By Gregory Hale
A little while ago, a homeowner built a house in the hills of California that was right in the middle of a fire zone. So, to counteract the strong possibility it could get hit by a blaze, the homeowner tried to make it as fireproof as possible. He used special roof tiles to protect against fire embers, the road out front was fire resistant, there were two huge water tanks behind house, heat resistant windows, concreate and steel walls, and no wood exposed.
In the end, 20 percent of the cost of the house went into fire protection.
Compared to that, there was an ancient, historically-protected building in Chinatown in New York city. There were no water tanks, regular windows, brick walls, and exposed wood.
“How do you protect them?” Eric Knapp, director of product innovation at Honeywell Industrial Cyber Security, asked during a presentation Tuesday at the 2019 Honeywell User Group in Dallas, TX. “You can protect and respond and you need a balance of both. If you can protect 100 percent of the time you don’t need a response plan. But that is not possible.”
That is when he talked about operationalization.
“Operationalizing cybersecurity requires balancing protection and response,” he said. “We manage industrial facilities, and unlike wild fires which are more predictable, cyber attacks are not. There is lots of science behind wild fires so we can develop response mechanisms to protect against it. But wild fires are not watching what the defense is doing. Adversaries are. They are actively trying to avoid security defenses, they are trying to stay one step ahead.”
Understanding how everything fits together becomes a key component in cybersecurity.
It starts with a threat, which leads to threat detection and protection, leads to data, then tools to filter data out, so people can take action on the data.
“If you don’t have something along this path, you don’t have anything.
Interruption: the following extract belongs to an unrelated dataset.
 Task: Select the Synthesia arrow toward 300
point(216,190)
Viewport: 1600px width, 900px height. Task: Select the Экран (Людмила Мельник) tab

If you don’t have anybody to take action on anything, you don’t have anything,” he said.
That cybersecurity progression, he said, it is not a linear line. It all depends on what you have in terms of tools, devices, people, and know how.
Protections in Place
“If you don’t have the right protections in place, you might need more people, if your data is not protected, and that is what a hacker wants, then there is a problem. If you don’t have the proper tools, and the latest rage is anomaly detection, then there is a problem. You can buy a Ferrari and just park it in the garage, then it is useless.”
In terms of using technology like anomaly detection, they think it can eliminate people in the process, but Knapp said that is not true. In fact, he added, you need more people to understand anomaly detection.
To help in the security journey, Honeywell at HUG released Forge for Industrial which is software that includes a cybersecurity platform that consists of four quadrants:
• Asset management, that tells the user what they have
• Secure resource management, protocol to see who is able to connect to the user’s network, and verifies authorized participants
• Risk and compliance, audit site
• Threat intelligence, threat management
The platform is another way to prepare for what Knapp said was inevitable.
“The likelihood there will be an attack is 100 percent, everyone is under attack,” Knapp said.
To buttress that point, Knapp mentioned Honeywell created some honeypots from their Cyber Security Centers of Excellence and they we got hit with 100 gigs of Zero Days within a week.
With the strength and prevalence of attacks hitting the industry, it is strengthening the convergence of IT and OT.
“IT and OT are going to get more connected whether we like it or not,” Knapp said. “If we bought IT tools and implemented them, it would be a disaster. They are similar, but different. IT is focused on confidentiality and integrity and they don’t care as much about availability. But if you take an operational network off line for about an hour, you have a big issue. That leg of the stool becomes more important.”
It is no overstatement to say with this major shift to a more digital environment, there are more security risks. But in the end, it has to be worth it.
“In order to advance technologically and in society, you have to take some risks, but you have to understand what you accept,” Knapp said. “Some risk is acceptable.”